The Theory of Computation

Bernard M.E. Moret

Addison-Wesley-Longman, 1998


Detailed Solutions

Chapter 7, Problem 7.55




This problem offers a small glimpse into a large area of structure theory: the relationship between the complexity of problems and their density (or sparseness), that is, the number of distinct instances of the same size in the set. By its nature, a tally set is at one extreme of the density spectrum: it has at most one string of each length, since each element of a tally set is entirely determined by its length. Thus the exercise asks to show that very sparse sets cannot be NP-complete (unless, of course, P equals NP). We prove that, if a tally set is NP-complete, then we must have P=NP. The proof is somewhat tricky, although its basic engine is the self-reducibility of an NP-complete problem, here SAT: we shall consider partial truth assignments and use the induced versions of SAT, storing some partial results in order to run the entire algorithm in polynomial time.

Our algorithm will be the following self-reduction, where ti denotes a partial truth assignment wherein the first i variables are set (the ordering of the variables is fixed):

  if i=n
     then if the induced instance is empty
             then return "yes", else return "no"
     else look up in the table at index h(ti)
          if a value is found for h(ti)
             then return it
             else assign "true" to the (i+1)st variable and recurse;
  if the returned valued was "no", then assign "false" to the
     (i+1)st variable and recurse;
  if either recursive call returned "yes"
     then return "yes", else return "no";
  in either case, store the returned value under h(ti)

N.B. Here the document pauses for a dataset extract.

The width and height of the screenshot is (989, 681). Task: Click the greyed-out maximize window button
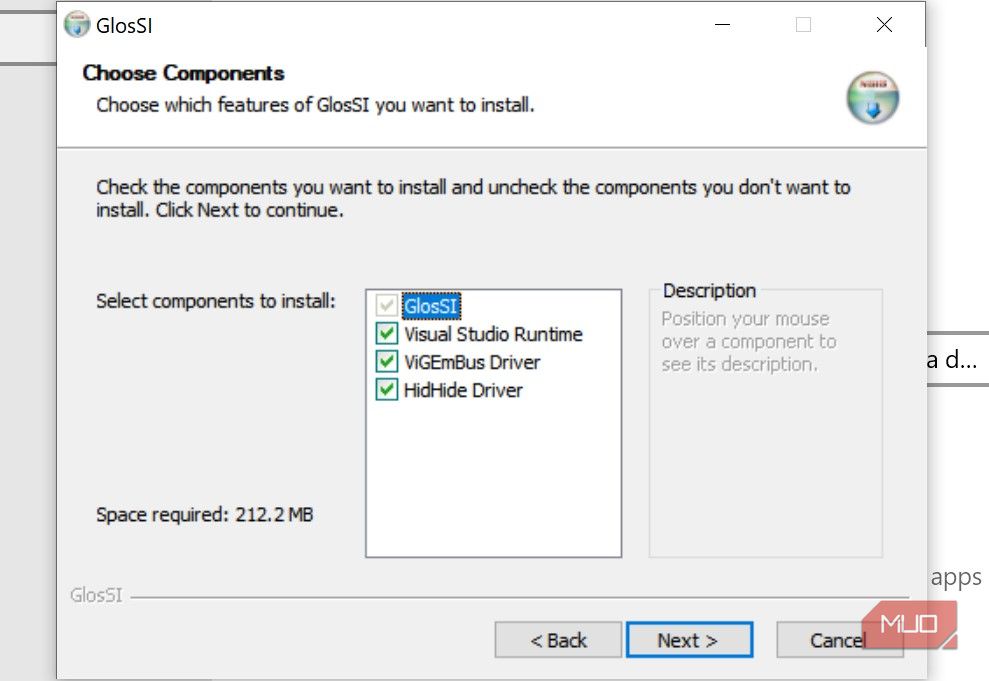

The function h acts much as a hashing function; its goal is to avoid unnecessary evaluation of subfunctions that have already been evaluated. Thus, whenever h(ti)=h(t'j), it must be the case that the two induced instances are either both satisfiable or both unsatisifiable. It is also desirable that h be a good hash function in that its range is (very) small compared to its domain. This is where the reduction to a tally set comes in: the mapping used in the reduction will provide just the h we need.

Let f be a mapping from SAT to our tally set T. We can assume that f maps any instance of SAT to a string in {a}* (otherwise, we can remap any string that uses other symbols into a fixed string in {a}*-T). Because f runs in polynomial time, the strings produced by f are at most polynomial in length; for an original instance with n variables, any string produced has length O(nO(1)), which is very small compared to the number of possible instances of SAT on n variables. Finally, because f is a valid reduction, if must be the case that, whenever it maps two instances of SAT to the same string, then the two instances are both ``yes'' instances or are both ``no'' instances. Thus f meets the requirements placed upon h in the self-reduction procedure described above.

It remains to show that the self-reduction procedure described above, with the mapping f used as hash function, runs in polynomial time. Each recursive call takes polynomial time: its most expensive component is the computation of h(ti), the polynomial-time mapping from SAT to T. Thus we need to bound the number of recursive calls. Given an instance with n variables, our hash table will store at most p(n) values, for some polynomial p. Note that the recursive calls form a binary tree of calls of depth at most n; denote the number of nodes in this tree by S(n). We want to show that S(n) is O(nO(1)). We do this rather indirectly by showing that we can pick a subset of internal nodes (not leaves) of the tree of size at least S(n)/2n and such that no two nodes are on the same path in the tree (or, equivalently, such that any two nodes give rise to disjoint sets of possible truth assignments). We can construct such a set by first removing all leaves of the tree (thus leaving S(n)/2 nodes), then iteratively applying the following step: select any new leaf node in the tree, add it to the set, and remove it and all of its ancestors from consideration. Since we remove at most n nodes in each iteration and start with S(n)/2 nodes, it will take at least S(n)/2n iterations to delete every node in the tree and thus our set will have at least S(n)/2n elements. By construction, none of these elements is a leaf of the original tree; also by construction, no prefix of a selected partial truth assignment can be in the set. We claim that each element of the set must be mapped to a different table location by our function h. Assume that such was not the case and let ti and tj be two such elements. Since ti and tj are on different paths on the tree, one was generated after the recursive call to the other had completed and returned; but then, since the two have the same h value, the second one would have succeeded in the table look-up and thus would have been a leaf in the original tree -- a contradiction. Thus our table has size at least S(n)/2n; but we already noted that it has size at most p(n); it follows that we have S(N)/2n <= p(n) or S(n) in O(nO(1)), as desired.